# Task description
Reproduce the lines of the material below verbatim, from the line with "Describe the element at coordinates (230, 218)" up to and including the line with "Looking at the image, I should click on (149, 420).".

-------- Extracted records

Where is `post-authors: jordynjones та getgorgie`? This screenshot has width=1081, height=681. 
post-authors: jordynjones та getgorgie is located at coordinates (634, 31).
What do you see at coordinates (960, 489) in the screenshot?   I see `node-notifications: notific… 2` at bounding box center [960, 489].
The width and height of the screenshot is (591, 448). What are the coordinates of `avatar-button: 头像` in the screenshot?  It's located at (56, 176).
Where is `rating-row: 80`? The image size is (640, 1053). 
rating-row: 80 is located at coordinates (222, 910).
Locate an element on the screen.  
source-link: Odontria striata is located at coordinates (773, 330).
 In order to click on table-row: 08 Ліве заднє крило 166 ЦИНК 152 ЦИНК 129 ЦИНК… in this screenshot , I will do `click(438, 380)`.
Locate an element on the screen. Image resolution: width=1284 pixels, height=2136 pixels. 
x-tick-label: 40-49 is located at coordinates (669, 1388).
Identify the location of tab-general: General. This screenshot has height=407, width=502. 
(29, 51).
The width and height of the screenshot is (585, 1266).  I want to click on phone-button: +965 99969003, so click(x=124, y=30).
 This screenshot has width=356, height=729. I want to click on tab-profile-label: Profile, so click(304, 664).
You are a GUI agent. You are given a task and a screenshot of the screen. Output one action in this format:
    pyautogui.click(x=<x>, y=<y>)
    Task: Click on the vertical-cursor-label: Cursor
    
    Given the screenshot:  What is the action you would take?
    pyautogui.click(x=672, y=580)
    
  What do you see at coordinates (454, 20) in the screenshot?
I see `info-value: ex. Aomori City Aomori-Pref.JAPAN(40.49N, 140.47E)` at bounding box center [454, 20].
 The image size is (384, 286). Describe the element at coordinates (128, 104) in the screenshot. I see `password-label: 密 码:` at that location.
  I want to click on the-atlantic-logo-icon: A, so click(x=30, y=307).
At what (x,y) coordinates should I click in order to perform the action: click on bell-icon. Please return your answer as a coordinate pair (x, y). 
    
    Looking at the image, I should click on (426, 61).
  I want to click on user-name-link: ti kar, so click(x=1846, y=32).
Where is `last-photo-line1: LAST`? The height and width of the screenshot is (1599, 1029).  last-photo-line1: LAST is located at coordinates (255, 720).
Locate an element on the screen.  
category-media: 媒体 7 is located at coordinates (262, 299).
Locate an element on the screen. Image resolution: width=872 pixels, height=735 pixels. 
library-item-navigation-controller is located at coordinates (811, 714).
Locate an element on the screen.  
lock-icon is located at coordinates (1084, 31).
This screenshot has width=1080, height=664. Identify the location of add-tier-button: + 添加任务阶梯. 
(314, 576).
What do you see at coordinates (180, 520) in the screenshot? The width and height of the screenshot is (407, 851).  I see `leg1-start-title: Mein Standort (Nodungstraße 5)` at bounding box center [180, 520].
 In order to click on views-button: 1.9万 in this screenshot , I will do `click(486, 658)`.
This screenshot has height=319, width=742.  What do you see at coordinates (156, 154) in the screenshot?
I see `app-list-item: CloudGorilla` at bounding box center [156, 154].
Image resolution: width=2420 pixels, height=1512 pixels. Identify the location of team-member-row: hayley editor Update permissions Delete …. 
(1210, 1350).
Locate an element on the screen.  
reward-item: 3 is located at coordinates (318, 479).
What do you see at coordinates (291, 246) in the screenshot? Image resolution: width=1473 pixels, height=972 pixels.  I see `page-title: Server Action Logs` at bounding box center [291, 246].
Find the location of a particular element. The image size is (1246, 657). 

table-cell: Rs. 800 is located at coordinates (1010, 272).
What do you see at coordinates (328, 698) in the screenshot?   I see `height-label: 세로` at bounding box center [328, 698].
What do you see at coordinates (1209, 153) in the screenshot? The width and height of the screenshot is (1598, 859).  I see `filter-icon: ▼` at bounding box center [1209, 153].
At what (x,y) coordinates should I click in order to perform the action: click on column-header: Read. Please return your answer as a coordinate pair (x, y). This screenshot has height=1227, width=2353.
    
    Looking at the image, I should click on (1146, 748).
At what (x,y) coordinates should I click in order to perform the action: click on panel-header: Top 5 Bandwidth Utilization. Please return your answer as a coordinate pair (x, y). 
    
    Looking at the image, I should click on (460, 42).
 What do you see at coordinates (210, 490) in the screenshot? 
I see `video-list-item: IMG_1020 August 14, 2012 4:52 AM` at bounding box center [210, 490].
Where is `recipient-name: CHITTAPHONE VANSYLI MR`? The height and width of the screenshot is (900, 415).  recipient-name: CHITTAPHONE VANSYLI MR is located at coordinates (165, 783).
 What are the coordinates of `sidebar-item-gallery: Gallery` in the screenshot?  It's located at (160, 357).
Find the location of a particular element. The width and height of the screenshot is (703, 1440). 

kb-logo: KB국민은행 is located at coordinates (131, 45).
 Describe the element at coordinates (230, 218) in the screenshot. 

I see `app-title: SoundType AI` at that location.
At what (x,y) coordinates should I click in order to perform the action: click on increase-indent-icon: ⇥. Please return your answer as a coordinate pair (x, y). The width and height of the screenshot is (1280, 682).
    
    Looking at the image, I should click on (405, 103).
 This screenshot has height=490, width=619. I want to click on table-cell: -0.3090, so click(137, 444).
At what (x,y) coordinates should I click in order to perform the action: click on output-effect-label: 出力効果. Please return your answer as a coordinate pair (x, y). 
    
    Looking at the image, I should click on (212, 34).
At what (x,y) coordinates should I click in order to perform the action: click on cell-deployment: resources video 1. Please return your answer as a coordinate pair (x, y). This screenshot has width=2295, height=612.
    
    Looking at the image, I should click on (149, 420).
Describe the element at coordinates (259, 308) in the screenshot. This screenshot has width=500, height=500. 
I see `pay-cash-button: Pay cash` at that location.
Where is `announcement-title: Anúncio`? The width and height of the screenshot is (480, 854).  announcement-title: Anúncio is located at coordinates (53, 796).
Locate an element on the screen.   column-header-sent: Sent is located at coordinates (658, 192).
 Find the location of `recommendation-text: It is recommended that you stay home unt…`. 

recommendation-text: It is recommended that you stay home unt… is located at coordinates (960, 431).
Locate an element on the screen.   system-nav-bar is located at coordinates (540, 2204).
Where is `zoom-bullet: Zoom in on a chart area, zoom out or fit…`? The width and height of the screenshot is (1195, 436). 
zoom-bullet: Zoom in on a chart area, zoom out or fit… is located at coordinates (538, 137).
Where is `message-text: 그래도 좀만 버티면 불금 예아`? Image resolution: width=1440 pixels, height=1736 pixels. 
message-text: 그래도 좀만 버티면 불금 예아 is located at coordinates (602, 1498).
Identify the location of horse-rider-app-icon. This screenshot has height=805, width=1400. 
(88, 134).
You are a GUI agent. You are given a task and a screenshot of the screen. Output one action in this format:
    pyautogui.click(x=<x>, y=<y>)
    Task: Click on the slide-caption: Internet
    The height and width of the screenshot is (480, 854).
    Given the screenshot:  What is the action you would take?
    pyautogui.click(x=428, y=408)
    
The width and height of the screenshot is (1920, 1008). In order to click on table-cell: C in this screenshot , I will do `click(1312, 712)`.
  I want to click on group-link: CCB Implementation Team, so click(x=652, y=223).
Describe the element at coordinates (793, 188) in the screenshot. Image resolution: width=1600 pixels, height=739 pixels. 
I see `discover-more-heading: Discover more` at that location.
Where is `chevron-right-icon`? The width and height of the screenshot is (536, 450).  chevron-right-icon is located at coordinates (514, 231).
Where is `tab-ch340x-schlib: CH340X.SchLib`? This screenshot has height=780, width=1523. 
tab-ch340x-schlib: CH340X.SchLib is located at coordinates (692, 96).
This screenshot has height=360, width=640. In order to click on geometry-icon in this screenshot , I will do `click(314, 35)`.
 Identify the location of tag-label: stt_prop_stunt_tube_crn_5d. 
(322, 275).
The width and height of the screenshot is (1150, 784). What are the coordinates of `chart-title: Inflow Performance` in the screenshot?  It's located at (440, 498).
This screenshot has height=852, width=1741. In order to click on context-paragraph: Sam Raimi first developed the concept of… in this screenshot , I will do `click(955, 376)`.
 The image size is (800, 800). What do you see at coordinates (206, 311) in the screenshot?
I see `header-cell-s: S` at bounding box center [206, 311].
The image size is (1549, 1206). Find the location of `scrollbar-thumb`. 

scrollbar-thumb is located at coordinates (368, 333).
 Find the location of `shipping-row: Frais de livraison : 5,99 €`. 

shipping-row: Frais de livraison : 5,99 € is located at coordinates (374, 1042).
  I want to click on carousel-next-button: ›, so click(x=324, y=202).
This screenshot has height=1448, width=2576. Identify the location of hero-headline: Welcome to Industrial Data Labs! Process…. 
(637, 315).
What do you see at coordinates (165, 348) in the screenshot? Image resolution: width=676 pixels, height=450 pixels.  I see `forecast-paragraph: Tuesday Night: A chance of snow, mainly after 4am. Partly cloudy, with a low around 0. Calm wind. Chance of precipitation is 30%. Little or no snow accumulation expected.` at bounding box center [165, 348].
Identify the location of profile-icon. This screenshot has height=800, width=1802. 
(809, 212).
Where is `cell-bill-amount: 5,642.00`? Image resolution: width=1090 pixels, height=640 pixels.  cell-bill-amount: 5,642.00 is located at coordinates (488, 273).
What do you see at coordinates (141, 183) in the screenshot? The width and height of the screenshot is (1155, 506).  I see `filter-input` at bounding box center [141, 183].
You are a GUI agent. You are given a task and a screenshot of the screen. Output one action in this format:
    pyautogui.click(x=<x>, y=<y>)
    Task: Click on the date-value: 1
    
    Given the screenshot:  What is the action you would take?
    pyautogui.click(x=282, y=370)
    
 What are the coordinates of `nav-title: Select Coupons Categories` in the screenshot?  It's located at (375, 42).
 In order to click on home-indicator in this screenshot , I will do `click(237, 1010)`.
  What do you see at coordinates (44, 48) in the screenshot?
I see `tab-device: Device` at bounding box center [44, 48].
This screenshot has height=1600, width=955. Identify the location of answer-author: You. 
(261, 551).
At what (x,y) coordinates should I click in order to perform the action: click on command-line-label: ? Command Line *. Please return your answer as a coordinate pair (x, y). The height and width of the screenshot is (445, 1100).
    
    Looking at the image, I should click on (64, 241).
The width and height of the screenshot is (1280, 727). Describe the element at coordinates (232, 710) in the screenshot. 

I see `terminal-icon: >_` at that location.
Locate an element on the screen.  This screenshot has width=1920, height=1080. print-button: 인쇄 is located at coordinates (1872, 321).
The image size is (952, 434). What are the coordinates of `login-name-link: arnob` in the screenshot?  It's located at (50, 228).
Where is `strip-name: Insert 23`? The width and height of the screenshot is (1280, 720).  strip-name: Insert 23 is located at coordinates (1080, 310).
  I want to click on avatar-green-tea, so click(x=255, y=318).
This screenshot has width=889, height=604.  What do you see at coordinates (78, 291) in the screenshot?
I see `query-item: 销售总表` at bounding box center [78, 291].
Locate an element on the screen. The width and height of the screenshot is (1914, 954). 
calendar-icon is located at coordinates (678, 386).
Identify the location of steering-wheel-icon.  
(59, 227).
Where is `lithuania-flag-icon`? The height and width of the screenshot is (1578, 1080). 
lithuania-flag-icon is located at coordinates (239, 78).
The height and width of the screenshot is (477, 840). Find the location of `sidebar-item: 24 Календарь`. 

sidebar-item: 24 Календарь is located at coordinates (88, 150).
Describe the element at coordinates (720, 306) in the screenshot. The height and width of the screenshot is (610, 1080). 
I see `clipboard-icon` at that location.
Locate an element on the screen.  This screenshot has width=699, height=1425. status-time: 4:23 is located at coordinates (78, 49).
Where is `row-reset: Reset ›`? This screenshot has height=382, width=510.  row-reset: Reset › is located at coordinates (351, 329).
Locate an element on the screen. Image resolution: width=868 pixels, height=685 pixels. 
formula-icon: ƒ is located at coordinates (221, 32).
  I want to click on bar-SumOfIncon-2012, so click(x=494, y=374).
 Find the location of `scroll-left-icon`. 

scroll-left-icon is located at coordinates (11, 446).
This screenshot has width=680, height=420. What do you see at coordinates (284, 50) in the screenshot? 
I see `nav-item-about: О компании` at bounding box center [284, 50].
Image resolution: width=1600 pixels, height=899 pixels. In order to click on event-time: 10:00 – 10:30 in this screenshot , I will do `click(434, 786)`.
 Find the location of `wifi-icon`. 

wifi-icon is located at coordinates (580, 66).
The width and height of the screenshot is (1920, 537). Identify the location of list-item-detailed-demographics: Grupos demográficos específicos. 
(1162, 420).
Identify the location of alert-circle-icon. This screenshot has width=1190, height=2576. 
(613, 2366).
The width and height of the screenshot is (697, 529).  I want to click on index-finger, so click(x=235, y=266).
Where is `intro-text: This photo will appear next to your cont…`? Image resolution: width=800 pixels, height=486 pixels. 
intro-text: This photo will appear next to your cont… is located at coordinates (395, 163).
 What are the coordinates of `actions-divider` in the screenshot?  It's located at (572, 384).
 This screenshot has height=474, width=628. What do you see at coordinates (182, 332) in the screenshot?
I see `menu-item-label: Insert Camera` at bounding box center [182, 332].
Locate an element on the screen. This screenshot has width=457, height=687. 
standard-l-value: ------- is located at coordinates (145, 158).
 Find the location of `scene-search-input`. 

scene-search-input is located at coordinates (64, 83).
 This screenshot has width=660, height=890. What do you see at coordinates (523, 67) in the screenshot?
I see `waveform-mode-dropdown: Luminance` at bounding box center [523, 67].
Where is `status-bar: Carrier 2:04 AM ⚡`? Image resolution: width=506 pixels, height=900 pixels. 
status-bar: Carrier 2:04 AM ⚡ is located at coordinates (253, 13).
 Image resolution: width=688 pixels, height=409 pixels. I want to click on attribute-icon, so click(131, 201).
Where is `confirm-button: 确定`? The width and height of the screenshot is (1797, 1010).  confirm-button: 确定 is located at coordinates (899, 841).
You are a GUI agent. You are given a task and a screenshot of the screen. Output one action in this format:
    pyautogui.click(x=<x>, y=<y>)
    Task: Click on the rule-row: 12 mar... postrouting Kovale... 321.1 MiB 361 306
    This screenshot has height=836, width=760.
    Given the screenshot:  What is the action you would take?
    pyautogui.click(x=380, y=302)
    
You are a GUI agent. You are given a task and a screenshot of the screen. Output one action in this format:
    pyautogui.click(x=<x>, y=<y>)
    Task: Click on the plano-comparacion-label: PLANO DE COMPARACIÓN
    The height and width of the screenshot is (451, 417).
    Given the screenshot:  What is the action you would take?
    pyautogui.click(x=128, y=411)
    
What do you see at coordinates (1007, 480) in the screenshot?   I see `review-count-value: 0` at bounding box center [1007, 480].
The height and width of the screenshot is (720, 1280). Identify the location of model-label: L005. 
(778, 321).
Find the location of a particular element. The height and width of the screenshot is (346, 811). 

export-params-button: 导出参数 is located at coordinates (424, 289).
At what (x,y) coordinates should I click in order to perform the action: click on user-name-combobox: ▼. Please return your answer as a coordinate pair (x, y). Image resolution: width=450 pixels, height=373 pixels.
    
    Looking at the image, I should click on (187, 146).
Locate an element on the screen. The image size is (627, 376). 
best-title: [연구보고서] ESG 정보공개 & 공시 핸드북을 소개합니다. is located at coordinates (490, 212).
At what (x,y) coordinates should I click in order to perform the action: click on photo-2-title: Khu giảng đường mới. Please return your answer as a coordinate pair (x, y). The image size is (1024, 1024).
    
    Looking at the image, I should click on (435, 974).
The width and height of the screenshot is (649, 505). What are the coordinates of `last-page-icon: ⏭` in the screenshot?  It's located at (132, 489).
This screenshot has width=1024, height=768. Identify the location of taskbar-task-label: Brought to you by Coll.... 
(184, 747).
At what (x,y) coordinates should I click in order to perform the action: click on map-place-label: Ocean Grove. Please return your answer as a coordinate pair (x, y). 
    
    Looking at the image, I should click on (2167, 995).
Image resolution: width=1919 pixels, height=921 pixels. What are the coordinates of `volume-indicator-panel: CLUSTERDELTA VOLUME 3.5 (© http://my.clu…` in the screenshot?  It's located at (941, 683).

----------------

# Output of the task
 Describe the element at coordinates (230, 218) in the screenshot. 

I see `app-title: SoundType AI` at that location.
At what (x,y) coordinates should I click in order to perform the action: click on increase-indent-icon: ⇥. Please return your answer as a coordinate pair (x, y). The width and height of the screenshot is (1280, 682).
    
    Looking at the image, I should click on (405, 103).
 This screenshot has height=490, width=619. I want to click on table-cell: -0.3090, so click(137, 444).
At what (x,y) coordinates should I click in order to perform the action: click on output-effect-label: 出力効果. Please return your answer as a coordinate pair (x, y). 
    
    Looking at the image, I should click on (212, 34).
At what (x,y) coordinates should I click in order to perform the action: click on cell-deployment: resources video 1. Please return your answer as a coordinate pair (x, y). This screenshot has width=2295, height=612.
    
    Looking at the image, I should click on (149, 420).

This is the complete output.